Ahmadreza Djalali, un universitaire irano-suédois dans le couloir de la mort en Iran depuis huit ans, a demandé des comptes au Premier ministre suédois après un échange de prisonniers dans lequel il n'était pas inclus, selon un enregistrement audio.
"Monsieur le Premier ministre, je vous parle depuis la prison d'Evin, à l'intérieur de l'horrible grotte où j'ai passé huit ans et deux mois de ma vie, presque 3.000 jours", dit-il dans l'audio envoyé à l'AFP mercredi par son épouse Vida Mehrannia.
"Vous m'avez laissé ici, sans défense", a lancé M. Djalali au chef du gouvernement suédois Ulf Kristersson, après la libération samedi de deux Suédois d'Iran à la faveur d'un échange de prisonniers entre Stockholm et Téhéran.
Cette libération concernait Johan Floderus, un diplomate de l'UE détenu en Iran depuis avril 2022, accusé d'espionnage et qui risquait la peine de mort, et Saeed Azizi, arrêté en novembre 2023.
"Pourquoi pas moi?", a déclaré dans son audio Ahmadreza Djalili, qui est dans le couloir de la mort en Iran depuis 2017 après avoir été reconnu coupable d'espionnage à l'issue d'un procès dénoncé par Amnesty International.
"Je suis tellement en colère, je n'ai plus les mots, qu'ont-ils fait?", a réagi auprès de l'AFP Vida Mehrannia, faisant référence au gouvernement suédois.
Le ministre des Affaires étrangères suédois Tobias Billstrom assure avoir tenté d'obtenir sa libération, mais Téhéran a refusé de discuter de son cas car l'Iran ne reconnaît pas la double nationalité.
"Ce ne sont que des excuses", a balayé son épouse. "Ils n'ont pas voulu obtenir sa libération, ce n'était pas important pour eux, ils n'ont pas voulu défier l'Iran".
"Monsieur le Premier ministre, vous avez décidé de m'abandonner au risque énorme d'être exécuté", poursuit Ahmadreza Djalali dans son audio enregistré mardi, rappelant que le Conseil des droits de l'homme des Nations unies l'avait déclaré innocent en 2017.
"Mon fils avait quatre ans lorsque j'ai été incarcéré et il a maintenant douze ans et demi.
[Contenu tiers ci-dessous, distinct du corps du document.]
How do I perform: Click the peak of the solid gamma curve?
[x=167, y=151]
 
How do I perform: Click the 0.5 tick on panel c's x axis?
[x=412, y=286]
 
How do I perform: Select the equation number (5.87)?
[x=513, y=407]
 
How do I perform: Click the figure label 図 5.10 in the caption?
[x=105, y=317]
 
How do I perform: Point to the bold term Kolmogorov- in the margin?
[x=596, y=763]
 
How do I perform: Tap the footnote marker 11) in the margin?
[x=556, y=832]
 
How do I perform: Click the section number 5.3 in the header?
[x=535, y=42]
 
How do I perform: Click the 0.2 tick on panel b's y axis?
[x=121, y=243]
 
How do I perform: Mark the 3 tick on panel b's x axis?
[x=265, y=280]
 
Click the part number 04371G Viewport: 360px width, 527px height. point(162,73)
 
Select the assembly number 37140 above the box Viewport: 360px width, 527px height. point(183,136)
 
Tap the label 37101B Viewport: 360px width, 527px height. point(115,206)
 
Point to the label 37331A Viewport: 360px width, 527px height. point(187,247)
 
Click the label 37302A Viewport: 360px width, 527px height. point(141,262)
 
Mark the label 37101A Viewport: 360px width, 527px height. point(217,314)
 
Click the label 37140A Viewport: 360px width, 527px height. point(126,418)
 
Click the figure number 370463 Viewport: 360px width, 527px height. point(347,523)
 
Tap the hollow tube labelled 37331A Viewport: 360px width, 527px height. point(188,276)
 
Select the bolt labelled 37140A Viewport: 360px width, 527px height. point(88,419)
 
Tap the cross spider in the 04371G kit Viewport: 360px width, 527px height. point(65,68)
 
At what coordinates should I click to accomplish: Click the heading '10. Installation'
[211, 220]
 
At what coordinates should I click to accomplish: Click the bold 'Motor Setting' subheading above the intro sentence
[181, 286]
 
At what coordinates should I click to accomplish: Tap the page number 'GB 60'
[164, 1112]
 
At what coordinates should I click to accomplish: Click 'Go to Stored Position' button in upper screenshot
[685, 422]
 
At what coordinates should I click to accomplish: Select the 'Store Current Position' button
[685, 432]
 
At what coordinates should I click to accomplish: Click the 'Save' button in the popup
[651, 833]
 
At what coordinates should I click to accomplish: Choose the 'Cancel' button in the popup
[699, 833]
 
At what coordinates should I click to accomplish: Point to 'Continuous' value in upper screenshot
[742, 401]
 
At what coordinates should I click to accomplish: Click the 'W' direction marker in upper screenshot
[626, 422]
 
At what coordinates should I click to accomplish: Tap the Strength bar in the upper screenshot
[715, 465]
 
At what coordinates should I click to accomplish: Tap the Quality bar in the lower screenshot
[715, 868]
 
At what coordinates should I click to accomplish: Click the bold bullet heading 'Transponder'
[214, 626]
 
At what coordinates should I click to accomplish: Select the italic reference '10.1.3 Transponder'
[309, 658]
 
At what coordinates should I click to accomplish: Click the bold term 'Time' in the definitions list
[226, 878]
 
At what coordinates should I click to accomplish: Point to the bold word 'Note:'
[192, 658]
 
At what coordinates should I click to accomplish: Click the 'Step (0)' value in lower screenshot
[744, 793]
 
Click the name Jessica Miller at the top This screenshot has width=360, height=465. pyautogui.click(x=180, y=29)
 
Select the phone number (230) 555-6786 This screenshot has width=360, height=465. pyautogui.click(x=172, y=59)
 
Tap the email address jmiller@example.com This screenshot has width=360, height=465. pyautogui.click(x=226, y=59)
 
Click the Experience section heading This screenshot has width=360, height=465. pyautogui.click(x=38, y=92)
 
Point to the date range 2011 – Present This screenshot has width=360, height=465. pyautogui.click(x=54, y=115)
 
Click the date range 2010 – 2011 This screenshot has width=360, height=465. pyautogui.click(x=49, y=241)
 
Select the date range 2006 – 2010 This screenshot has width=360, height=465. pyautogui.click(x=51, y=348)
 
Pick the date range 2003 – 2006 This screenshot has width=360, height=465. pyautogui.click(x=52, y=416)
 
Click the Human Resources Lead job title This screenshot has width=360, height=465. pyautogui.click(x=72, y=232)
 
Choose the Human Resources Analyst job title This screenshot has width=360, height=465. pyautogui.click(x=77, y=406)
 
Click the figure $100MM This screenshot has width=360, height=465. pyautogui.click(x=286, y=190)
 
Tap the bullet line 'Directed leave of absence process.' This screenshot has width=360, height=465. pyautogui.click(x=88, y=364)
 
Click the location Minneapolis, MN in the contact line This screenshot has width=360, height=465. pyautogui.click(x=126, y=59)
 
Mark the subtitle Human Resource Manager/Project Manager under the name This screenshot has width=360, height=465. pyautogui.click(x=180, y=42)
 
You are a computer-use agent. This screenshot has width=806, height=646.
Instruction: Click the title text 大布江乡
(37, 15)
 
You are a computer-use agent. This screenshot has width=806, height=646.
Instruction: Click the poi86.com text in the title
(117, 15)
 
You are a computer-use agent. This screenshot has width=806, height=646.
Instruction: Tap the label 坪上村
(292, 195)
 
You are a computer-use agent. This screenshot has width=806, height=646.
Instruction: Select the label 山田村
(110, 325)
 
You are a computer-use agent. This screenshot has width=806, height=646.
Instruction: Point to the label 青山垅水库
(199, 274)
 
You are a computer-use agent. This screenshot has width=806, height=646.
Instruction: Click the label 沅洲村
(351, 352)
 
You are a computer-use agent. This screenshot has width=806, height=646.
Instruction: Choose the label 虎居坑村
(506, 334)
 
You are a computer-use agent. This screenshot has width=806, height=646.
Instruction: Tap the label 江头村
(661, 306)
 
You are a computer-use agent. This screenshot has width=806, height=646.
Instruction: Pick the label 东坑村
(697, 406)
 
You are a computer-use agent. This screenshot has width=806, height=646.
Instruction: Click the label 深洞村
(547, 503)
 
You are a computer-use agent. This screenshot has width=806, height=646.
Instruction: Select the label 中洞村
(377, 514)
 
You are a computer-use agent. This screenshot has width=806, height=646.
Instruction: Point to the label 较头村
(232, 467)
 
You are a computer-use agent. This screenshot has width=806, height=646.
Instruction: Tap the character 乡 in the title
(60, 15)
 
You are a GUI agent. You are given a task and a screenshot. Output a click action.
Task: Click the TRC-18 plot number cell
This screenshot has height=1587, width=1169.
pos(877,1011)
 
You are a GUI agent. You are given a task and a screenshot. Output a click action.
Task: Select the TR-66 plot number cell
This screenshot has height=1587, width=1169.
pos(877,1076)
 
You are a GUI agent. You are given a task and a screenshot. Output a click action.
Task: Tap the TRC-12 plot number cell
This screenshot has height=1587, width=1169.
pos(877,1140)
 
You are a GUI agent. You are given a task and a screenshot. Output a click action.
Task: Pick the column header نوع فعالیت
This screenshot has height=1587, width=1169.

Il a passé les deux tiers de sa vie sans père. Il est né à Solna, comme tant d'autres garçons suédois", a-t-il ajouté, la voix fébrile.
"Pour montrer votre honnêteté et votre humanité en tant que valeur fondamentale (...) rencontrez mon fils et ma famille devant les caméras de télévision et dites à mon fils pourquoi vous avez laissé son père (en Iran) et ce que vous ferez pour lui si je suis exécuté", a-t-il dit.
M. Djalali a été privé d'appel vers la Suède après la diffusion de cet enregistrement, a dit son épouse à l'AFP. "Mais cela valait le coup, c'était important" de faire entendre sa voix.
Amnesty International a exhorté les autorités suédoises à "prendre d'urgence toutes les mesures nécessaires" pour obtenir la libération immédiate d'Ahmadreza Djalali et son retour auprès de sa famille.